そのためカーポートを作る流れの中で、屋根を検討する際に留意してほしいことを3Stepでご紹介します。
【Step1】設置場所と駐車する車を確認する
カーポートを作る場合、まずは設置場所の広さや駐車する車の台数やサイズを確認しましょう。
設置場所や車について確認することで、適する屋根の素材・サイズ・性能・形状をある程度絞り込めるためです。
家族全員が設置場所や車についての情報を共有し、納得する場所選びをすることが大切です。
【Step2】カーポートにおける屋根の設置事例を見る
次に、家族が希望する設置場所の広さや車の台数に似ているカーポートの設置事例をあらかじめ確認しましょう。
カーポートの設置事例は以下のWebサイトで探すことができます。
| サイト名 | リンク |
| 「#カーポート」の検索結果 | |
| YouTube | 「カーポート 設置事例」の検索結果 |
| balance-g | ①住宅のモダンな外観と屋根のデザインが調和している設置事例カーポートSC縦連棟のあるお家 | 群馬県高崎市の株式会社balance-g ②3台用の存在感があるカーポートの屋根が、昼のスタイリッシュな雰囲気と夜のライティングで両方おしゃれに仕上がった事例昼と夜の外構デザイン|モダンな門柱・カーポートのCLASSY.邸宅 | 群馬県高崎市の株式会社balance-g ③住宅の壁、カーポートの屋根の裏側、ウッドデッキのデザインを同じ木目調にしてデザインにこだわった事例住宅に調和するおしゃれなカーポートSCのある家 | 群馬県高崎市の株式会社balance-g |
またカーポートの設置事例を以下の5つの観点から見ると、屋根作りに生かしやすくなります。
① 屋根の形状
② 屋根の素材・色
③ 屋根のサイズ
④ 屋根と建物・外構との位置関係
⑤ 屋根によって雨や日差しをどこまで防げているか
上記5つの観点から事例を見ることで、カーポートや外構全体の印象や使い勝手に、屋根が意外と大きな影響を及ぼしているのがわかるでしょう。
【Step3】必要な役割や設置環境からカーポートの屋根を選ぶ
最後に設置事例も参考にしながら、家族が望む役割をかなえるカーポートの屋根を選びましょう。

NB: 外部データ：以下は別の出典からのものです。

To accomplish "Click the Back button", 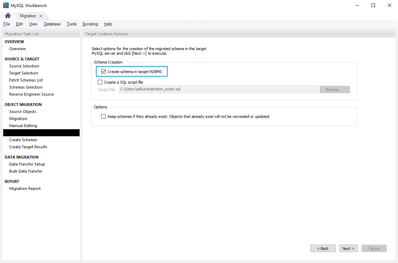I will [323, 248].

この時メーカーカタログの中からおおまかに製品をいくつか選んでおくのはよいのですが、必ず専門家である業者の意見にも耳を傾ける余地を残しておきましょう。
業者はたくさんのお客様と接してきているため、家族も気づかなかったニーズを探し当て、それに対しても新たな提案をしてくれる可能性があるためです。

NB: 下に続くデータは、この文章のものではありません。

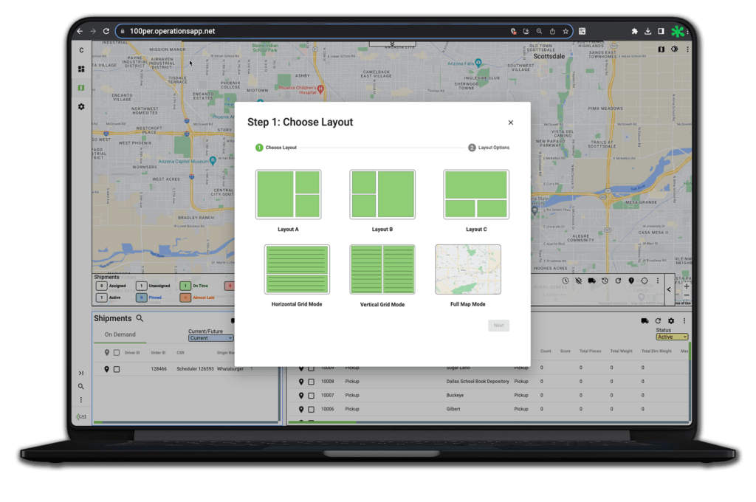
Task: Refresh the map using the refresh icon
Action: [x=618, y=281]
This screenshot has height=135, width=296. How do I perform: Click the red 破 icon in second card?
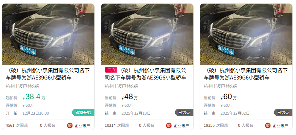169,125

より家族が使いやすいカーポートにするためにも、専門家の意見をうまく取り入れてみてください。
カーポートの屋根の費用

カーポートの外構工事においては、一般的に屋根材だけでなく柱や梁などの部材と組み合わせて施工するため、カーポート全体の価格を確認する必要があります。
メーカーカタログにおいても、例えばYKKAPのカタログには「屋根材」という項目がありますが、LIXILのカタログではセット価格で掲載されているなど、屋根材の価格の表示方法はメーカーや商品によって異なります。
また、カタログに掲載されている価格だけでは、現場の状況に応じた工事費などを含めた総額は判断できません。
そのため、実際にかかる費用を知りたい場合は、希望するカーポートの条件を伝えたうえで、外構工事会社に見積もりを依頼しましょう。
カーポートの設置をお考えの方はbalance-gにご相談ください

カーポートの設置をお考えの方は、balance-gにご相談ください。
balance-gではカーポートの屋根をデザインの要と考え、外構全体や住宅と調和した美しい施工を心がけております。
またご家族の皆様の使い勝手を考慮し、1台から複数台までさまざまなサイズのカーポートをご提案いたします。
興味のある方は、次のページからお問い合わせください。
お問い合わせ|群馬県高崎市の外構・エクステリア施工会社balance-g
まとめ
カーポートの屋根とは、駐車スペースとなるカーポートに設置する屋根のことです。
この記事も参考にして、家族にとって使いやすく住宅とも調和したおしゃれなカーポートを導入してみてください。